A brown dwarf is a body on the verge of being a very large planet or a very small star. Brown dwarfs range from 13 to about 90 Jupiter masses. The International Astronomical Union puts the boundary between large planets and small brown dwarfs at 13 Jupiter masses, because this is the mass threshold needed for deutrium to merge.
Deutrium is an isotope of hydrogen that includes a neutron in the nucleus, rather than just a proton as in common hydrogen, and is the easiest type of atom to fuse. Because deutrium is quite rare compared to common hydrogen — 6 atoms in 10,000 for Jupiter, for example — there isn’t enough of it to form a true star, and so brown dwarfs are often called “failed stars.”
At about 0.075 solar masses, or 90 Jupiter masses, brown dwarfs become capable of fusing normal hydrogen, albeit at a much slower rate than main-sequence stars like our Sun, making them red dwarfs, stars with about 1/10,000 of solar luminosity.
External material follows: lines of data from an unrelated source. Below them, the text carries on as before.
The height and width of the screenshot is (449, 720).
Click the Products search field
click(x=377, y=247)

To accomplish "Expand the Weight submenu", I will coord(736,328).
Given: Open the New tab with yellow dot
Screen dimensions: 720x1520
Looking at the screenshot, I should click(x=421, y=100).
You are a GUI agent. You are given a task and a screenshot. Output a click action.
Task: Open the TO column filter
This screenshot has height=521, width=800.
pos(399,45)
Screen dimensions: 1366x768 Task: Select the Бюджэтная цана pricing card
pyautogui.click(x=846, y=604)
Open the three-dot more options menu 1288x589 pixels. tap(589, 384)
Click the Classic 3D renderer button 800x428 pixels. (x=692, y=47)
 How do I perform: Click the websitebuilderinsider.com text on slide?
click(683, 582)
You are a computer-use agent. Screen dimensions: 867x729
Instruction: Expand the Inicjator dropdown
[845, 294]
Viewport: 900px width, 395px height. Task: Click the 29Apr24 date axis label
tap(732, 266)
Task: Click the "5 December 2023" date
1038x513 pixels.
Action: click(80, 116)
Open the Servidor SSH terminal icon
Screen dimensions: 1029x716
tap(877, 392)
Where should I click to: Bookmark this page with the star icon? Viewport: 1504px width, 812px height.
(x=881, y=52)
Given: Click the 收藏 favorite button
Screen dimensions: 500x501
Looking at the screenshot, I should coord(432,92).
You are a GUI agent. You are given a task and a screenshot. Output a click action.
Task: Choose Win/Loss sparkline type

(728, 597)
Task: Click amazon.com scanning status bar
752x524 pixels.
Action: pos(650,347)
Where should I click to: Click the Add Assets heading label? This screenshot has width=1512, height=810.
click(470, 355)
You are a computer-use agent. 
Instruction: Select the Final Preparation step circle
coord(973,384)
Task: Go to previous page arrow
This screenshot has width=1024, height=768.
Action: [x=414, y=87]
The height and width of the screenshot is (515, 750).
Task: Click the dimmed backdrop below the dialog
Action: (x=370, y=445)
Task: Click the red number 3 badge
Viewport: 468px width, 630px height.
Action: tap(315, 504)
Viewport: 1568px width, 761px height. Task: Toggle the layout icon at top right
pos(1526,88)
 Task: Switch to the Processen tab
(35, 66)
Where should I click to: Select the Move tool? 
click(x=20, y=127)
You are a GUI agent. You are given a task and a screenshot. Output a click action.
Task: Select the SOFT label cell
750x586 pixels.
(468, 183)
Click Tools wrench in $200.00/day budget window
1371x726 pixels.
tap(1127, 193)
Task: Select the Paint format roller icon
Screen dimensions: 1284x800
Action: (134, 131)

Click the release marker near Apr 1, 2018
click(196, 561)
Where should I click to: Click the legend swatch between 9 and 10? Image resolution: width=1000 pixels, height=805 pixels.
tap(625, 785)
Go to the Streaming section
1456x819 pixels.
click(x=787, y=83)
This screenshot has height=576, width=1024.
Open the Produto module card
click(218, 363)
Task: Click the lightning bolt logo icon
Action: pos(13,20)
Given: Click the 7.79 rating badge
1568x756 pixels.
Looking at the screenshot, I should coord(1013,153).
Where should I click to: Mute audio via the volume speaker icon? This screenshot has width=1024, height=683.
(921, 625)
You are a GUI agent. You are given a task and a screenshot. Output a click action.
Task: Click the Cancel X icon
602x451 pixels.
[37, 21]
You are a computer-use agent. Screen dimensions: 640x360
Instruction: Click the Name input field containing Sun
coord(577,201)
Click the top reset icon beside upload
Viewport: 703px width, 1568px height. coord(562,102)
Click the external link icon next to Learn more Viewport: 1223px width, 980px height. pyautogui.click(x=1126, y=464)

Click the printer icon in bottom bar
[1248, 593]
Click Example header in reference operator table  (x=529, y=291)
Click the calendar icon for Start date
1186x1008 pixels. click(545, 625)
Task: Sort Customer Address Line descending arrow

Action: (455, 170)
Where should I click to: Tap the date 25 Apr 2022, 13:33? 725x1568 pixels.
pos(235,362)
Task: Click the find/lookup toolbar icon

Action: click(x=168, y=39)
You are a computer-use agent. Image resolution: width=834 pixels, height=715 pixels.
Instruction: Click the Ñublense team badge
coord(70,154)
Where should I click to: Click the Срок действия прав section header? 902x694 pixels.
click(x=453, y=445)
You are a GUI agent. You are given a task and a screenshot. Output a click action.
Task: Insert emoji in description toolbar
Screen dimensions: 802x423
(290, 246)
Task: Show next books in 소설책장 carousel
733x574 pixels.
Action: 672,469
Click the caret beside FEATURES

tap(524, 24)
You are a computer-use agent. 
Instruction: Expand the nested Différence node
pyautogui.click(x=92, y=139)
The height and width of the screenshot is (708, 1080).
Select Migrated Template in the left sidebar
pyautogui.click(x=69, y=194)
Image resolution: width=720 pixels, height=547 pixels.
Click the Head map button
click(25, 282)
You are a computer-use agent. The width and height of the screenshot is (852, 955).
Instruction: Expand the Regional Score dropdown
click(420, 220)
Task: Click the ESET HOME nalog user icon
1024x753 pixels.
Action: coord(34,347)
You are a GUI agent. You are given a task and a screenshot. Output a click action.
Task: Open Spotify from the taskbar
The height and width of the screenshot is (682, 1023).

Brown dwarfs in general show little or no luminosity, generating heat mainly through the radioactive elements contained within them, as well as the temperature due to compression. Because brown dwarfs are very faint, they are difficult to observe from a distance and only a few hundred are known. The first brown dwarf was confirmed in 1995. A proposed alternative name for brown dwarfs was “substar”.
An interesting property of brown dwarfs is that they all have nearly the same radius – about that of Jupiter – with a variation of between 10% and 15%, even though their mass varies up to 90 times that of Jupiter. In the low range of the mass scale, the brown dwarf’s volume is determined by the Columb pressure, which also determines the volume of planets and other low-mass objects. At the higher range of the mass scale, the volume is determined by the electron degeneracy pressure, i.e. the atoms are pressed as close together as possible without the electron shells collapsing.
The physics of these two arrangements is such that, as density increases, the radius is approximately maintained. As more mass is added beyond the upper limits of the brown dwarf masses, the volume begins to increase again, producing large celestial bodies with radii closer to that of our Sun.